Angela took her cigarettes out and pulled one out of the packet and lit it and inhaled, hungrily.
Tamara clutched at her belly as though guarding the child inside. Angela’s cigarette smoke drifted across to her and she waved it away. Christopher took a wad of £50 notes from the inside pocket of his jacket, and peeled some away, and laid them on the table.
Tamara said, “I want to keep the baby, Crackle.”
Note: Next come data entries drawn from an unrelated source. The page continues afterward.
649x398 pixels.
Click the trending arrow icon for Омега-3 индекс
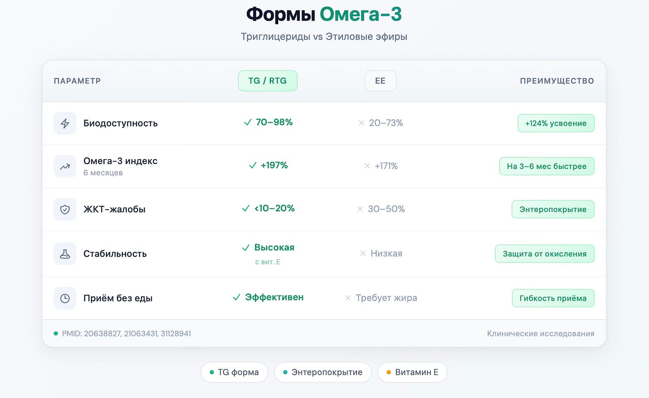click(x=65, y=166)
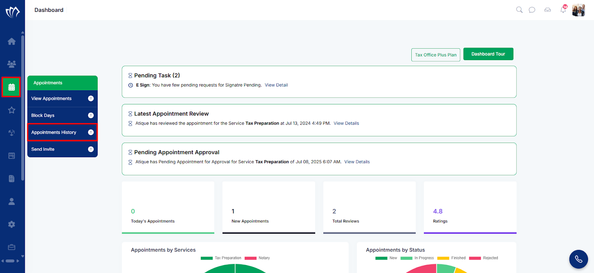Select the calendar Appointments sidebar icon
Viewport: 594px width, 273px height.
point(12,87)
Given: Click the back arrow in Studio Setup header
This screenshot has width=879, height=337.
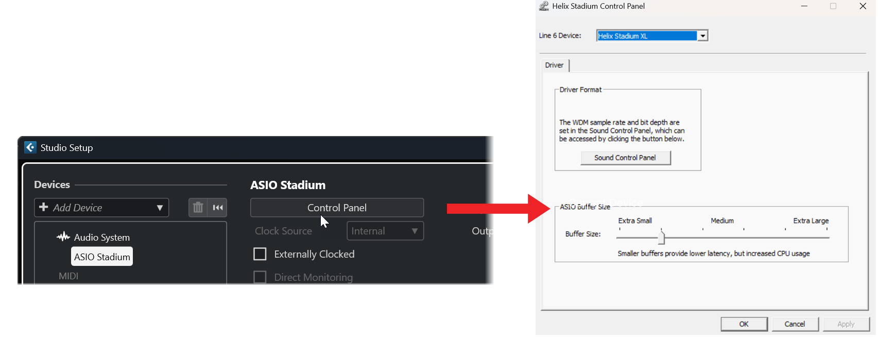Looking at the screenshot, I should [x=30, y=147].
“No you don’t, Tam,” said Crackle. “You’re no fucking good at it. You ain’t a proper mother. I know what a proper mother is.”
Angela thought, I won’t be any good at it either, I won’t be able to love somebody else’s baby. She stared at the money on the table, hoping that Crackle would push it back to Christopher, but he picked it up and counted it.
“Two hundred and fifty quid,” he scoffed. “That ain’t enough.”
“You’ll get that every week until the baby’s born, and on that day, you’ll get three thousand pounds, and we’ll; never see either of you again.” |
Tamara looked at Angela hard-faced and said, “I am a proper mother, and when this baby’s grown up, it’ll know and it’ll come looking for me, just like Storme will.”